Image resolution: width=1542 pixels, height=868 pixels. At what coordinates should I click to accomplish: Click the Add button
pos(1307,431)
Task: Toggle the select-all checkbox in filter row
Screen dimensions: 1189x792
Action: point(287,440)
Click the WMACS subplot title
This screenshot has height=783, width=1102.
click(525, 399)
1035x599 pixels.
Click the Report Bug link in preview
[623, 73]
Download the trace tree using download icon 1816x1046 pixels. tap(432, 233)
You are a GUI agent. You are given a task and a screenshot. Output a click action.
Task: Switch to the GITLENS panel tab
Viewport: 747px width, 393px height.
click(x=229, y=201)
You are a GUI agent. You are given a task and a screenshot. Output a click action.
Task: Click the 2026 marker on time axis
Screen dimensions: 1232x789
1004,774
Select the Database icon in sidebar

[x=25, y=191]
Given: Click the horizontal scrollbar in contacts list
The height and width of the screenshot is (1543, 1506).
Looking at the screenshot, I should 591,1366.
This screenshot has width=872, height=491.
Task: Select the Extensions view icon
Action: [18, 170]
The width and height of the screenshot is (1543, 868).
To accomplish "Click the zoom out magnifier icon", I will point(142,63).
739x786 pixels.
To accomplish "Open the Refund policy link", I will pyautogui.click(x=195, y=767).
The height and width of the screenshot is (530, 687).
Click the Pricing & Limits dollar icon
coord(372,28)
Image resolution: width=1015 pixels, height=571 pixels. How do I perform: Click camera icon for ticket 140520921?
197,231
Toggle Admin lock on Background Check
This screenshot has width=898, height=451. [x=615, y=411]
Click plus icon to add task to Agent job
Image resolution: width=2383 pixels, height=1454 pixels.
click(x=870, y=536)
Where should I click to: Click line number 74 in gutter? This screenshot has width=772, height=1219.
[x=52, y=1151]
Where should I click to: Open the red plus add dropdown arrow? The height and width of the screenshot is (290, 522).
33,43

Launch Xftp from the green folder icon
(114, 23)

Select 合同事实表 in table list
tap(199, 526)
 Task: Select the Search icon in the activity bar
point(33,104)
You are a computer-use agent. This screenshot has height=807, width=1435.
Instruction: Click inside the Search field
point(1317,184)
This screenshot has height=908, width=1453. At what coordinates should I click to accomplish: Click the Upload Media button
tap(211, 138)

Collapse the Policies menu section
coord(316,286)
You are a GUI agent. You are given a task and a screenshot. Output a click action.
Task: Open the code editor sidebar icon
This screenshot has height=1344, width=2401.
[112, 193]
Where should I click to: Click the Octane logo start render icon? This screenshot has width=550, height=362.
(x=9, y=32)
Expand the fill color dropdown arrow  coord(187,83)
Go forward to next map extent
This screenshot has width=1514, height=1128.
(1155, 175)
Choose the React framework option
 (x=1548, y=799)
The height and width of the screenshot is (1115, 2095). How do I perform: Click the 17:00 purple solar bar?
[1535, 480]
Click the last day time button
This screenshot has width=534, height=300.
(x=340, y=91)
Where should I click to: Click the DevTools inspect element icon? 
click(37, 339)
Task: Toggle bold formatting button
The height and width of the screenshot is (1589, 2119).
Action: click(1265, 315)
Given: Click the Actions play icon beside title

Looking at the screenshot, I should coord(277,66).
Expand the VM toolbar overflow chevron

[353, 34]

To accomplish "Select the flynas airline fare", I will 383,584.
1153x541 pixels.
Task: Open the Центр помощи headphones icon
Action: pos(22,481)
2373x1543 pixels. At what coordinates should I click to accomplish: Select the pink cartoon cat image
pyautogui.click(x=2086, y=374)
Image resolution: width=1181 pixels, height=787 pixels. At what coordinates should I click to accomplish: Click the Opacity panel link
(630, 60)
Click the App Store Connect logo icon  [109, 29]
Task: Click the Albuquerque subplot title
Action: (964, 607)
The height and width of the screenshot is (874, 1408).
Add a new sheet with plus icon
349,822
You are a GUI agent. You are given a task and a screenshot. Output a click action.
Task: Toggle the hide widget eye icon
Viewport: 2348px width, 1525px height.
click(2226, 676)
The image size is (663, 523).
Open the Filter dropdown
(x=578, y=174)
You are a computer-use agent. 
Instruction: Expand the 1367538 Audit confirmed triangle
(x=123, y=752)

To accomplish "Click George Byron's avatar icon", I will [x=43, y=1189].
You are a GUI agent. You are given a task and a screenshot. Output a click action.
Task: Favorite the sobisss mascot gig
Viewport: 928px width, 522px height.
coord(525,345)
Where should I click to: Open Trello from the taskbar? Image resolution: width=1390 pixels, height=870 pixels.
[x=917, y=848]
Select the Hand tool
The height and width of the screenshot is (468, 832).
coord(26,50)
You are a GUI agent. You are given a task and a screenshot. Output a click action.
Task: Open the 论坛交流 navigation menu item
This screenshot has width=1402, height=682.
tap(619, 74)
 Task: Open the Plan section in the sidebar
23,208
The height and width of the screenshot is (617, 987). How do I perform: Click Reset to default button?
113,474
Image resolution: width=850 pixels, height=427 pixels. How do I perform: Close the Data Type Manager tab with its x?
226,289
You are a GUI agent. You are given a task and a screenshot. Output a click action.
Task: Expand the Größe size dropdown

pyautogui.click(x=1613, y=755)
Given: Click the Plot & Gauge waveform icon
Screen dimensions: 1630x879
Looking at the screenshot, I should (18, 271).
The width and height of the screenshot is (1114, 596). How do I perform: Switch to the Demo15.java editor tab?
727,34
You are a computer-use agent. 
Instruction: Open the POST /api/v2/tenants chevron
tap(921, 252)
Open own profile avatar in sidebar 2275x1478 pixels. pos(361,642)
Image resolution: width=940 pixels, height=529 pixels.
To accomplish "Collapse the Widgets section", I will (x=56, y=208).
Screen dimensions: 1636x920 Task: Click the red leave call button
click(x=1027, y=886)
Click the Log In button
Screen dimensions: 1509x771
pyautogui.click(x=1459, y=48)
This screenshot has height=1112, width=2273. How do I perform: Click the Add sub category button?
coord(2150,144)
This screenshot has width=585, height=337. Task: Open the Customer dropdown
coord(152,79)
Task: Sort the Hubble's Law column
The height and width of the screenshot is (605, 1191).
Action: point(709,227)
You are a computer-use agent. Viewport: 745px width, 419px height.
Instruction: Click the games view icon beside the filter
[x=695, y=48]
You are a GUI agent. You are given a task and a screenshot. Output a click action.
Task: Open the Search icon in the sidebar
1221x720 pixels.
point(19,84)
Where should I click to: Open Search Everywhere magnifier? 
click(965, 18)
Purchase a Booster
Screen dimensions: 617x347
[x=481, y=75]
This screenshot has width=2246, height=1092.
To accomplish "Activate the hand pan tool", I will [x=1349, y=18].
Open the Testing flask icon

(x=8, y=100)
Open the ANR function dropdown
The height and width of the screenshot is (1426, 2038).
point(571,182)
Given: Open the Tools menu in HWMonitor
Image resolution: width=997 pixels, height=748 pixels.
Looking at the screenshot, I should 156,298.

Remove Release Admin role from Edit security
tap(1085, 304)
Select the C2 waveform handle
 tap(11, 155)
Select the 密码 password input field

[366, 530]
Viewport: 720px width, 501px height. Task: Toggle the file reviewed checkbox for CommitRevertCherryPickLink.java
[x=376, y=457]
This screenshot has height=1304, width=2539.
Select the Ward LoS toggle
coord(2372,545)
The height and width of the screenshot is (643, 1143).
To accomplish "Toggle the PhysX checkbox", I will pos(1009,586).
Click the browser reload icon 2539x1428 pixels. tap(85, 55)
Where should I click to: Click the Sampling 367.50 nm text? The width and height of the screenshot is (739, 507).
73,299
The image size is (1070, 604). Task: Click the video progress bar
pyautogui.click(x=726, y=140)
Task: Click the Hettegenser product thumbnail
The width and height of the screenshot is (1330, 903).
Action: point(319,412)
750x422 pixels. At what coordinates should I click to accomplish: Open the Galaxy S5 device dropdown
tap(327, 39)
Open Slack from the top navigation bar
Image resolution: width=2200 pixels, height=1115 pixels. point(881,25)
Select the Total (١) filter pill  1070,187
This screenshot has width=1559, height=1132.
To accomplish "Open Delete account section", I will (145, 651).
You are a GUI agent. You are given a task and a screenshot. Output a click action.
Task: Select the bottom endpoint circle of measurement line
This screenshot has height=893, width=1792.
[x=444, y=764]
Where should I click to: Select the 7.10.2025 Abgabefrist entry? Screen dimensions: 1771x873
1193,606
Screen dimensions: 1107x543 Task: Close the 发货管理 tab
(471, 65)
- - -
# The problem
Only one stretch is wanted, so please give again exactly the lines from the start of the data through the line containing "Download the trace", both ends included.

# Answer to the problem
Image resolution: width=1542 pixels, height=868 pixels. At what coordinates should I click to accomplish: Click the Add button
pos(1307,431)
Task: Toggle the select-all checkbox in filter row
Screen dimensions: 1189x792
Action: point(287,440)
Click the WMACS subplot title
This screenshot has height=783, width=1102.
click(525, 399)
1035x599 pixels.
Click the Report Bug link in preview
[623, 73]
Download the trace tree using download icon 1816x1046 pixels. tap(432, 233)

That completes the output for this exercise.